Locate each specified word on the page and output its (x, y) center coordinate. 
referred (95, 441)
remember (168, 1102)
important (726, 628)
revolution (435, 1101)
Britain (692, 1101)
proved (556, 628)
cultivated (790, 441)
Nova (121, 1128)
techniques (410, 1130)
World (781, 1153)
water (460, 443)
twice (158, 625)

—————

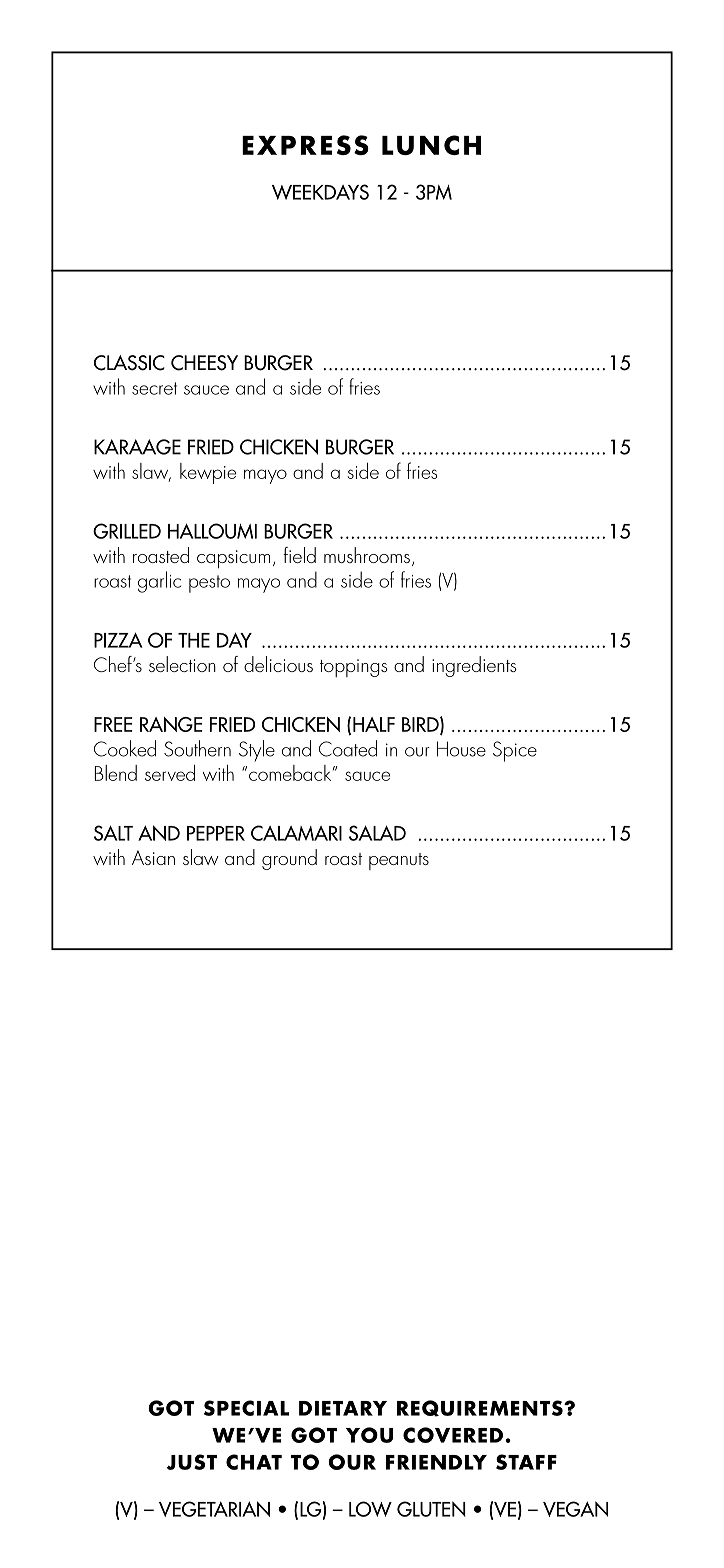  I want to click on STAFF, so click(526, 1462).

—————

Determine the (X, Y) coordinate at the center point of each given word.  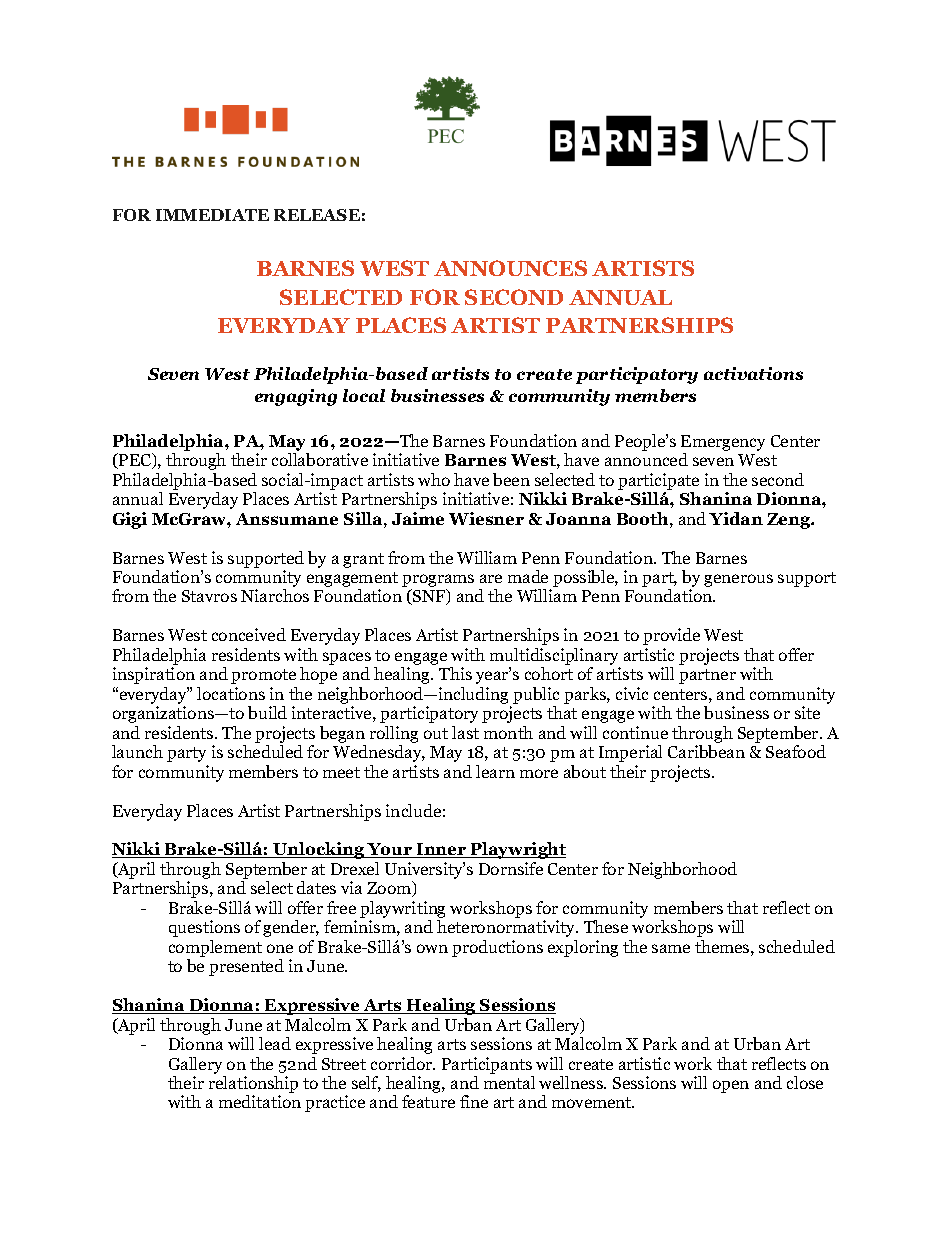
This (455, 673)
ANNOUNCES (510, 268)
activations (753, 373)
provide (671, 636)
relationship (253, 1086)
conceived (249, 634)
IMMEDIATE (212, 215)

—————

• GOAL: Copy the stretch of the material from the line containing "Locate each specified" through the line containing "techniques (410, 1130)", both lines included, reproducing every character without change.

• SOLUTION FOR THIS EXERCISE:
Locate each specified word on the page and output its (x, y) center coordinate. 
referred (95, 441)
remember (168, 1102)
important (726, 628)
revolution (435, 1101)
Britain (692, 1101)
proved (556, 628)
cultivated (790, 441)
Nova (121, 1128)
techniques (410, 1130)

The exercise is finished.